Has the transplant center turned him down, or just the insurance company? This is a crucial question. Surely if the insurance is the one who turned him down, and did it based on his HIV status despite research that shows that an HIV positive individual is just as viable as an HIV negative individual, then that is unfair and the insurance is to be condemned.

Still, I suspect there's far more to this story than the media is reporting. I think that they are playing upon people's sense of fairness and homophobia to make a news story here. Would this be a news story if the headline read "Alcoholic denied transplant?" I'm not a big fan of HMOs, certainly, but I think they may be getting a bad rap here. We just don't know. It's too easy to scream "this is unfair!" or "this is just!" Let's think more about these issues before issuing a judgement.

Posted by Shelby at September 25, 2003 12:15 AM

Thanks for adding your perspective, Shelby. That was very insightful.

Posted by: Erica at September 25, 2003 12:42 PM

What I do not understand is why more people are not organ donors.

For me, personally, the thought that my death might bring hope and life to someone else would be such a comfort in my last moments.

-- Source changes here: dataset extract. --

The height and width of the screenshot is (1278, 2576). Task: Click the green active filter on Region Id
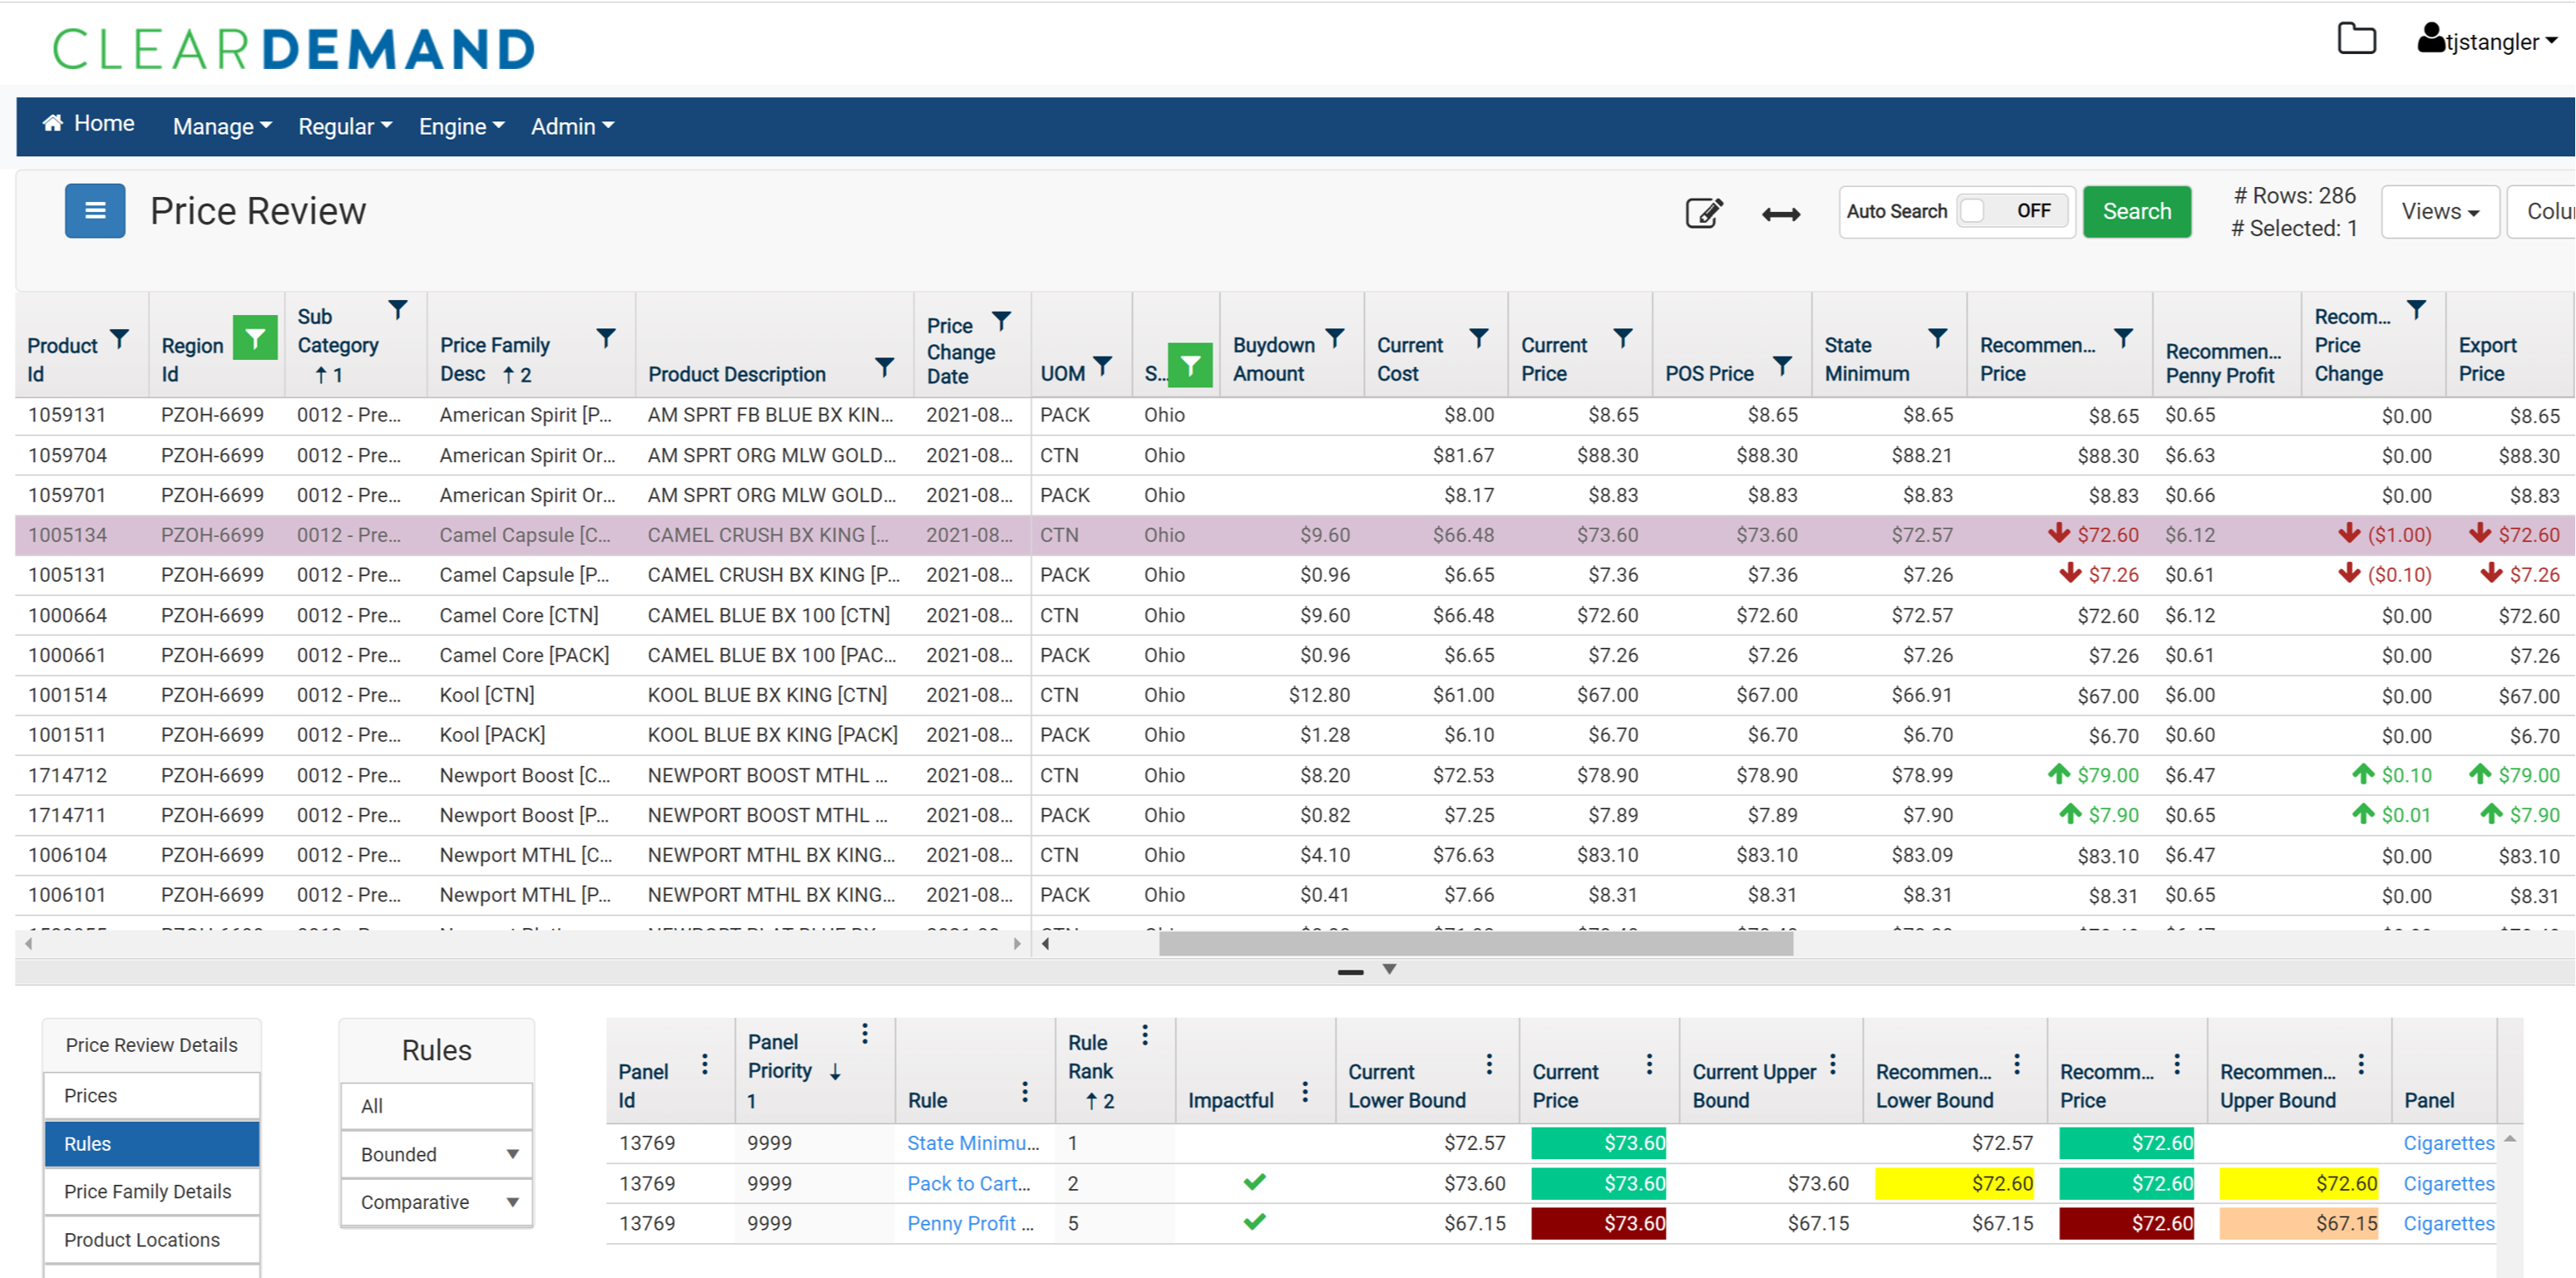point(255,338)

I too want to say thank you for sharing your perspective, Shelby.

Posted by: Shelby (The Hang10 One) at September 25, 2003 05:20 PM

Yes, the lack of organ donors is really a shame. Too often a sudden death happens and the family is unsure of what the person would want because they've never talked about it. I would encourage everyone to tell your family about your desire to be an organ donor. If you're not sure about organ donation, read more about it on the Internet. A good place to start is UNOS at Recycle yourself--be an organ donor!

Posted by: Shelby at September 25, 2003 09:23 PM

Great post and very informative article.